I also feel it is harmful to use a medical diagnosis as a weapon – to accuse someone else of mental illness in order to exploit the stigma of such diagnoses. This kind of behavior was rampant during the 2016 campaign and I condemned it on both sides.

What about non-psychiatric diagnoses? In such cases I think the same general principles apply, but the thresholds are different. A medical diagnosis can be more objective and carries less of an unfair stigma.

One situation in which I think it is completely justified to publicly comment on a medical diagnosis is when someone has made their personal medical history part of their own public commentary. For example, if someone claims they were injured by a vaccine as part of their anti-vaccine political speech, then I feel it is fair game to analyze the evidence they present for their diagnosis and the alleged cause. They have essentially entered their medical condition into the arena of public commentary – they cannot then claim privacy for that same information.

I would further add that professionals should never recommend specific interventions based on remote information and without having a therapeutic relationship with a patient. But that is very different from simply commenting on information placed into the public domain.

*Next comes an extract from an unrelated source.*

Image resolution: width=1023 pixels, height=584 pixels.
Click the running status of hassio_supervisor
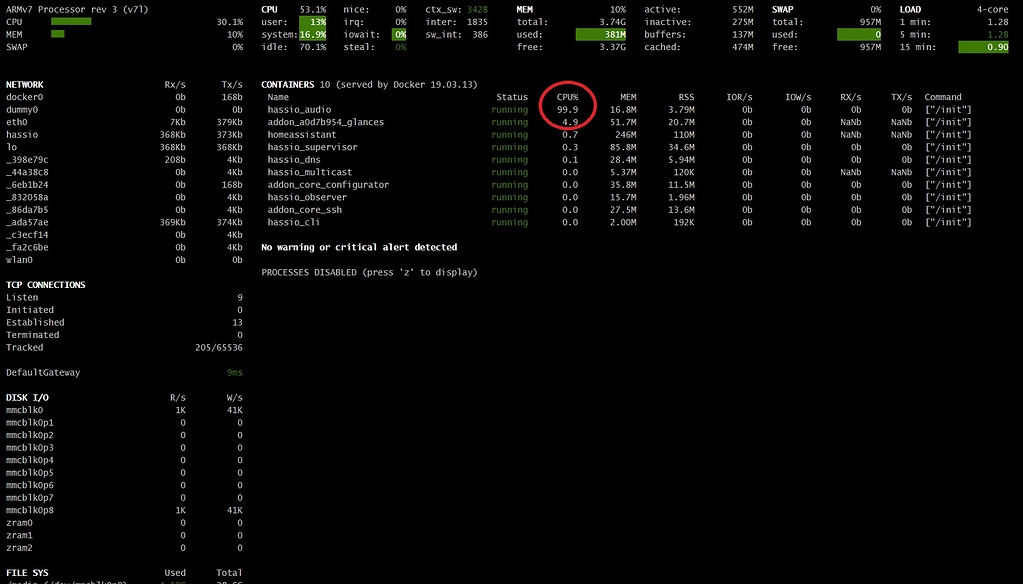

Another factor to consider is the diagnosis itself. Some diagnoses are mostly visual. You can make them confidently based upon casual video. Parkinson’s disease is a great example. People with this disorder have a certain facial expression, posture, way of moving, and may have a characteristic tremor. It is what we call an “Across the room diagnosis.” I still would not presume to make management recommendations without a personal history and exam, but it is possible for an expert to make a confident diagnosis of at least the general category of Parkinsonism based purely on video.

What about public figures who have not made their own health a public issue? I think this goes to the more general question of how much privacy public figures deserve and have a right to expect. If we return to the president, for example, pretty much when you run for president everything about your life becomes fair game. Candidates are expected to turn over their health records, for example.

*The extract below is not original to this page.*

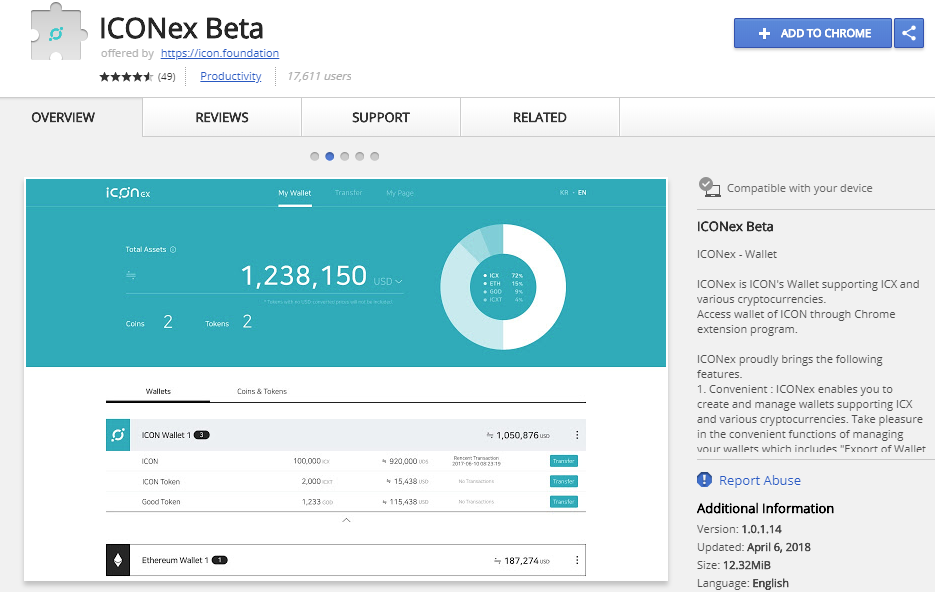
Task: Open the Ethereum Wallet 1 three-dot menu
Action: point(577,560)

I think this is reasonable. When you are asking for the responsibility of the most powerful position in the country, it only seems reasonable that the public deserves to know as much as possible about the person they would put in that position. If you want privacy, don’t run for president.

There is also the matter of the 25th amendment, which contains procedures for declaring a sitting president unfit for duty. This only states that congress, or the cabinet, or other suitable body, “transmit their written declaration that the President is unable to discharge the powers and duties of his office.”  This could be an obvious situation, like being under general anesthesia. But it may also simply mean that the president is medically or cognitively unfit.

It is now clear, for example, that Reagan was in the early stages of Alzheimer’s disease toward the end of his presidency. He clearly wasn’t as sharp as he was toward the beginning, and those around him were doing their best to cover for him. However, from the public perspective this change could simply have been from normal aging and the stress of the job. After he left office the official diagnosis of dementia was announced, and it became clear that we were seeing the early stages of this, not just normal aging.

Was there a point, however, when the 25th amendment should have been invoked? What if  a dementia expert, examining the copious video of Reagan, determined that it was very likely he had early dementia. Should they tell someone? Should they have made a public statement? It does seem reasonable that at some point the concerns of the country outweigh other concerns.